Исходный текст:
Поэт Борис Слуцкий был в равной мере традиционалистом и новатором. В его стихах — обилие державинских и пушкинских реминисценций, причудливо смонтированных с общим новоязом и персональными неологизмами. Известно, что ближайший друг Слуцкого по Харькову, давший ему в юности поэтический толчок, — Михаил Кульчицкий[23], который вскоре погибнет на войне, любил в раннюю пору в качестве упражнения переписывать баллады Жуковского языком и ритмом Маяковского. Если воспринять это как метафору нелицеприятной творческой преемственности, то нечто подобное сделал в дальнейшем и Слуцкий. Он «переписал» русскую поэтическую классику на языке выпавшего ему времени (пропустив свой уникальный опыт и сквозь промежуточные реторты Хлебникова и прочих футуристов). Так возник обогащенный рядом стилистических превращений новый — уникальный и независимый — мир.
Поэзия Слуцкого была сильнейшим образом политизирована. Я, повторюсь, понимаю это так. В стране, где журналистика, и социология, и историческая наука многие десятилетия были мнимостями, состоящими из умолчаний и лжи, нашелся милостью Божьей поэт, который, жертвуя лирическим пространством, взял на себя груз, обычно лирикой презираемый. Слуцкий вообще был склонен бросаться на помощь к униженным, и отвергнутым, и сосланным в нети (отсюда его столь настойчивое внимание к старикам и старухам как маргиналам советского «гуманизма»). Вот он и кинулся к ушедшим в тень фактам, обстоятельствам и событиям. Советская реальность в ее уродливых подробностях псевдопоэзией искажалась и лакировалась, а поэзией подлинной — по преимуществу брезгливо игнорировалась. Кажется, Слуцкий единственный в своем поколении углубился в кровавую грязь с вниманием (а подчас — и с сочувствием) ответственного участника и регистратора. И уже в этом — его бессмертная, диковинная, асимметричная неповторимость.
…Только что ушел из жизни Иосиф Бродский, и в нынешние дни естественно обращаться в мыслях к нему. Год назад он в беседе с Адамом Михником высказался в том смысле, что трактовать советскую власть всерьез всегда казалось ему неуместным. «В лучшем случае власть была темой анекдотов и шуток… Было ясно, что это воплощение зла». Борису Слуцкому это, по всей видимости, было в последние годы ясно тоже — все настойчивее и отчетливее. Однако — демократичный до мозга костей — он данное зло игнорировать не мог, ибо внутри такового разместились живые и ни в чем не повинные персонажи. Люди, наделенные и душой, и Божьим замыслом, но помещенные в рамки зла. Вдруг вспоминаешь, от какого корня идет идиома «злоба дня» и почему Слуцкий одну из своих книг назвал в злом 73-м году по отношению к этой идиоме с вызовом — «Доброта дня». Он приходил со своим поэтическим и философским инструментарием в ужасную явь, как подвижник-врач и ученый — в палату смертников. Кстати, я свидетельствую, что Бродский — несмотря на вышеприведенное категоричное утверждение — глубочайшим образом поэзию Бориса Слуцкого почитал. Да-да, я присутствовала при том, как в коннектикутском колледже в 90-м году, отвечая на вопросы юных американских славистов, он в качестве незаменимого аргумента (речь шла именно об особой поэтической роли, которой была наделена поэзия в советской России) вдохновенно читал им Слуцкого:
Покуда над стихами плачут,
пока в газетах их порочат,
пока их в дальний ящик прячут,
покуда в лагеря их прочат, —
до той поры не оскудело,
не отзвенело наше дело.

Задание: Перепишите без изменений отрывок из текста о поэзии Бориса Слуцкого от слов «Поэт Борис Слуцкий» до слов «независимый — мир.».

Исходные данные:
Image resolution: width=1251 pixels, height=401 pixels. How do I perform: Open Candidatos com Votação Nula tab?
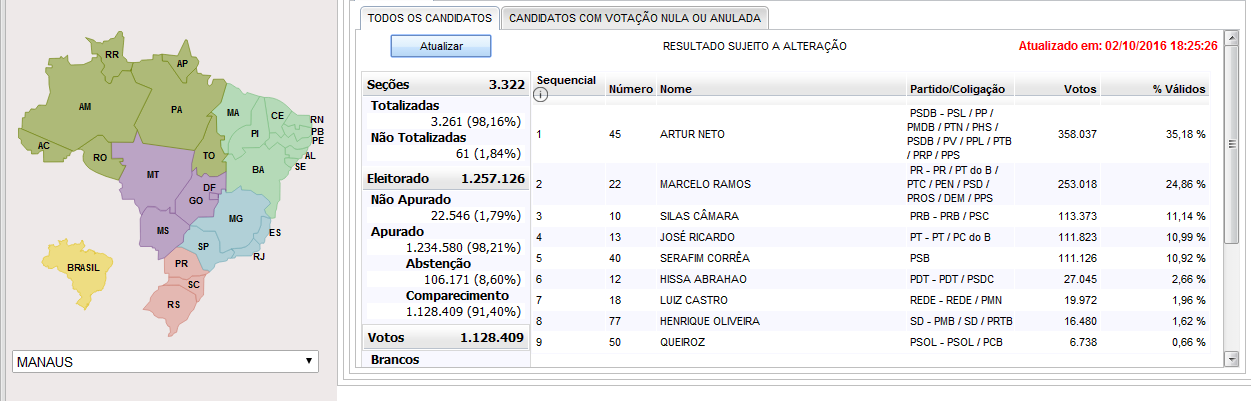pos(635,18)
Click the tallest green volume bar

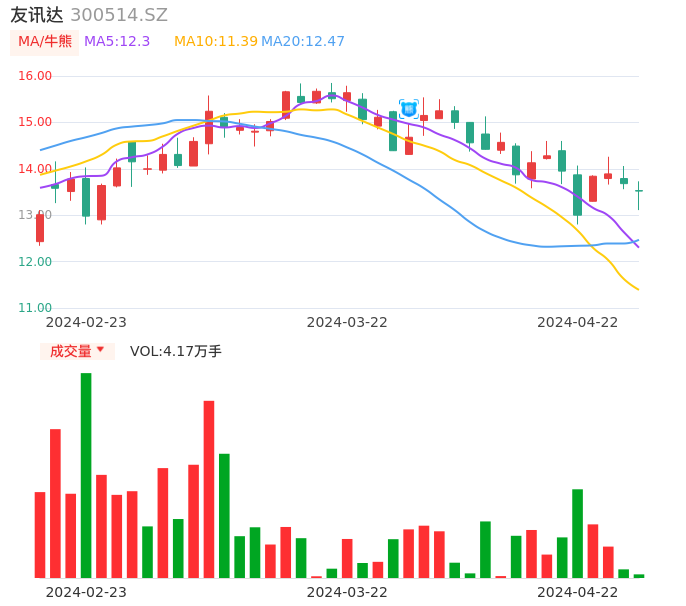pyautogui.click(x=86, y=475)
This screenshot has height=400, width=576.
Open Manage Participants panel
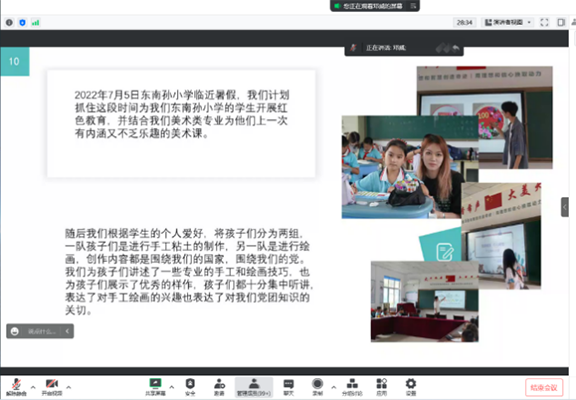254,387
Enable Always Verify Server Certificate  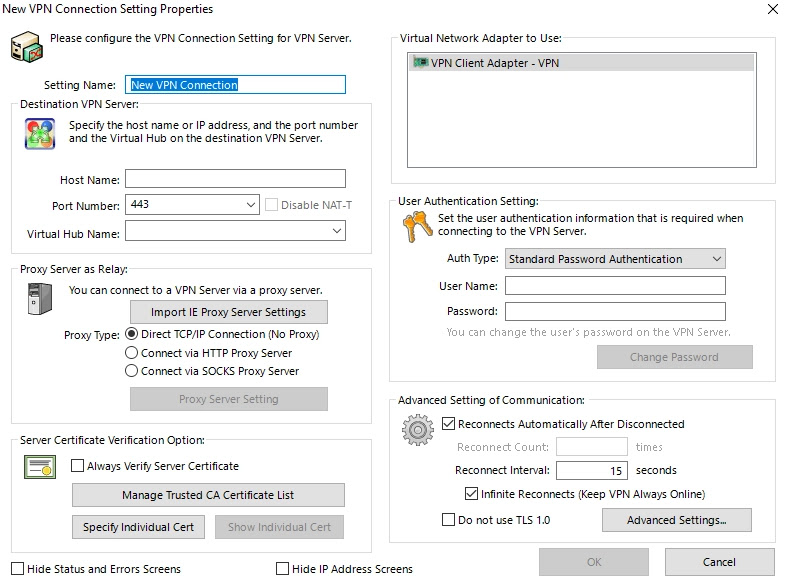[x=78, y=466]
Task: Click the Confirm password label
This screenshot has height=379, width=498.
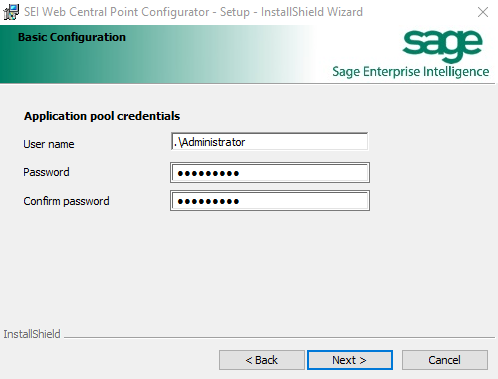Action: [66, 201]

Выполненное задание:
Поэт Борис Слуцкий был в равной мере традиционалистом и новатором. В его стихах — обилие державинских и пушкинских реминисценций, причудливо смонтированных с общим новоязом и персональными неологизмами. Известно, что ближайший друг Слуцкого по Харькову, давший ему в юности поэтический толчок, — Михаил Кульчицкий[23], который вскоре погибнет на войне, любил в раннюю пору в качестве упражнения переписывать баллады Жуковского языком и ритмом Маяковского. Если воспринять это как метафору нелицеприятной творческой преемственности, то нечто подобное сделал в дальнейшем и Слуцкий. Он «переписал» русскую поэтическую классику на языке выпавшего ему времени (пропустив свой уникальный опыт и сквозь промежуточные реторты Хлебникова и прочих футуристов). Так возник обогащенный рядом стилистических превращений новый — уникальный и независимый — мир.